After years of inaction amid increasing concern, the FDA has reached out to medical device users who have identified security problems with their pumps and implants, encouraging would-be hackers to report their findings to the agency.
Jay Radcliffe, the man who figured out how to rig his Medtronic ($MDT) insulin pump to deliver a fatal dose, told Bloomberg that regulators have changed their tune with respect to device security, and while the FDA doesn't yet have the internal expertise necessary to vet for hackability, the agency has opened its ears to potential vulnerabilities.
"Everything that's occurred in the last two years, as painful as it has been at times, has really gotten us to a position where we can make these devices safer," Radcliffe told the news service.
The FDA's newfound interest in device security follows years of goading from private citizens, watchdogs and other governmental groups, and, last month, the agency finally issued a draft guidance that would require device companies to include cybersecurity information along with clinical data when seeking approval.

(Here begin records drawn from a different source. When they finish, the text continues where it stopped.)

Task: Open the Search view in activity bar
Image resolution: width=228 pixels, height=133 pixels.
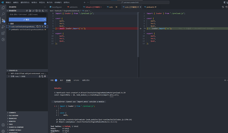Action: (3, 14)
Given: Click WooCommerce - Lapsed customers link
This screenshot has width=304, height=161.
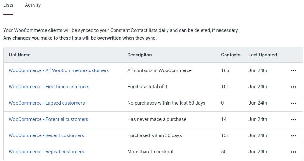Looking at the screenshot, I should point(47,103).

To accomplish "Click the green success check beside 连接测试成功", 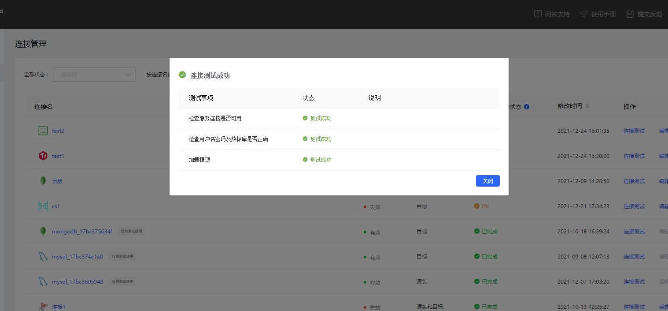I will pyautogui.click(x=182, y=75).
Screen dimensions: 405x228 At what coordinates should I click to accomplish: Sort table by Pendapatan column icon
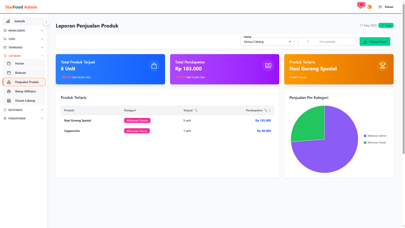[x=266, y=110]
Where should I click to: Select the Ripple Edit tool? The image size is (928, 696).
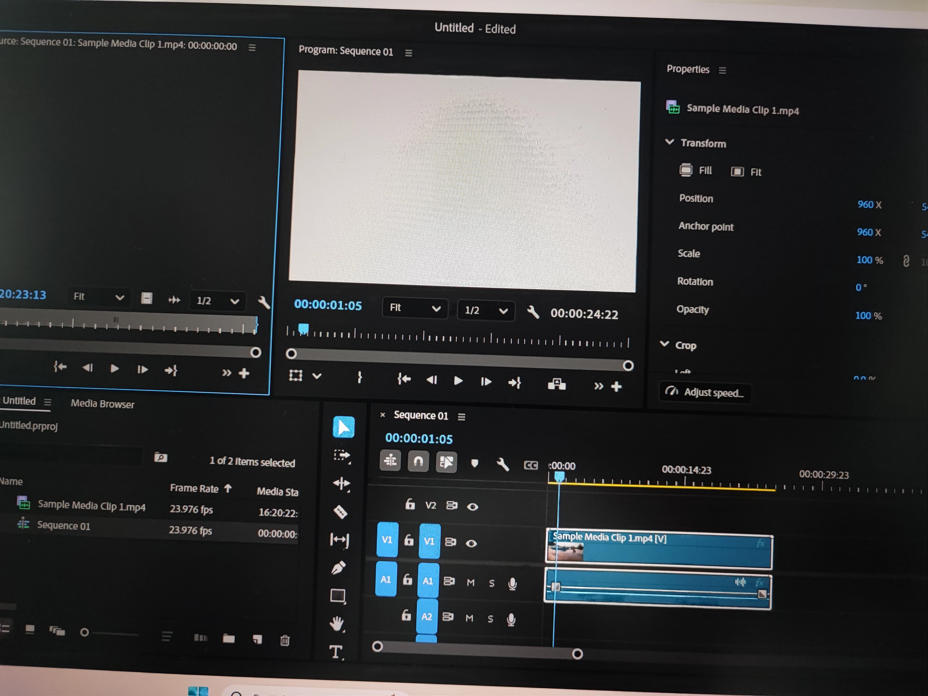click(341, 483)
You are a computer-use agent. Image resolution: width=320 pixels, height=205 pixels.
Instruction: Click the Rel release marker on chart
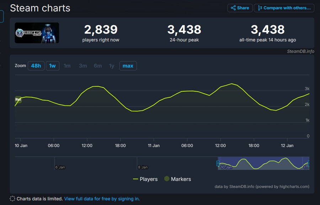pos(18,100)
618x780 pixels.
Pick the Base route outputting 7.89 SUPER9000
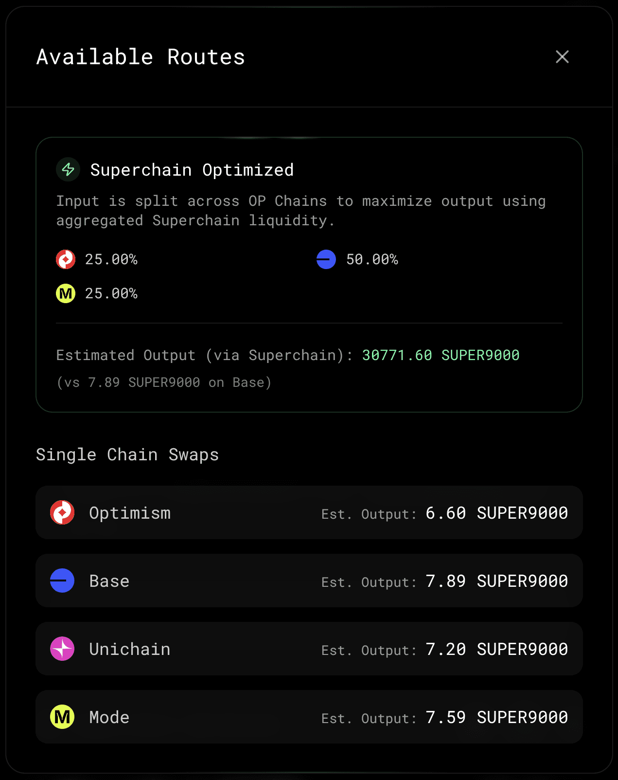point(309,580)
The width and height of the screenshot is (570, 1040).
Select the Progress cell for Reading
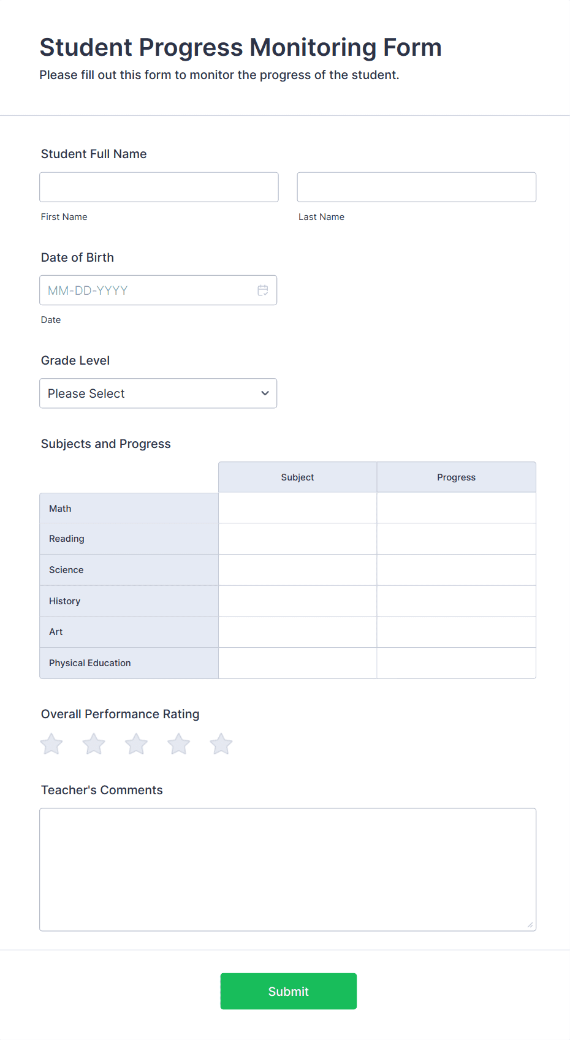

Last year, when both the Department of Homeland Security and Government Accountability Office got on the FDA's case about the hackability of approved devices, the agency agreed in principle but pointed to the lack of real-world instances to defend its inaction.
But that was before device security issues became so commonplace, CDRH's William Maisel said. Where once the agency heard reports of system failures a few times a year, the FDA now fields such complaints multiple times a month, Maisel said. Now, considering the growing popularity of cloud-based data sharing, the agency must ensure patient privacy is protected, he said.
"It's not hard to see where the technology is going," Maisel told Bloomberg. "It's not just about the vulnerability in the one implantable device the researcher was able to get into. We're headed to interconnectedness, to connected health care."